SUPPLIED DATA
══════════════════════════════
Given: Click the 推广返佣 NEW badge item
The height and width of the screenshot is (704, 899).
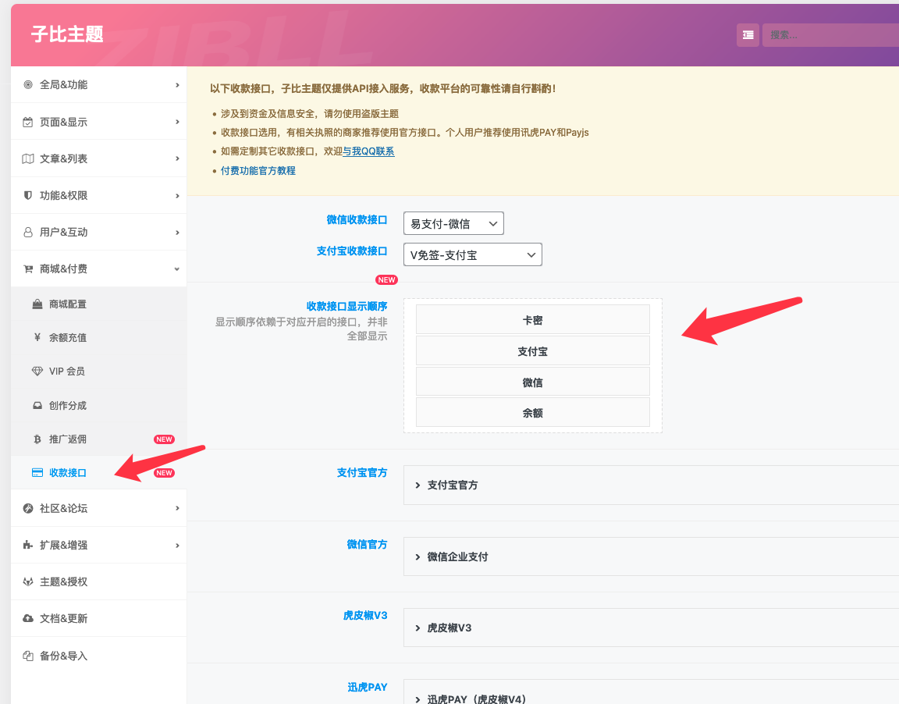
══════════════════════════════
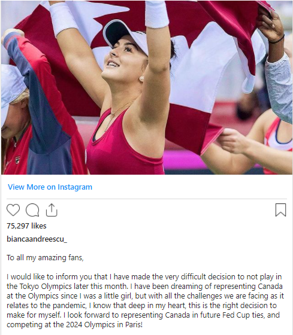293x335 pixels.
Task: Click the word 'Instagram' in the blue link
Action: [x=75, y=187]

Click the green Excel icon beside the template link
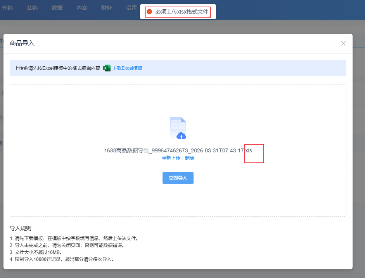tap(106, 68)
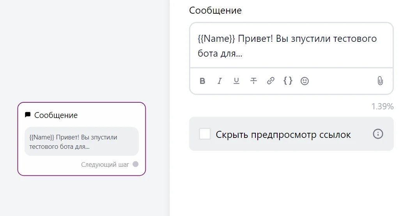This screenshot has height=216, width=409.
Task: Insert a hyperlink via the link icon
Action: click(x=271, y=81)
══════════════════════════════
DESCRIPTION OF THE TASK
Among the records above, repeat exactly the line with "Given: Click the 推广返佣 NEW badge item", the line with "The height and", and every line in between, and only those.

ANSWER SECTION
Given: Click the 推广返佣 NEW badge item
The height and width of the screenshot is (704, 899).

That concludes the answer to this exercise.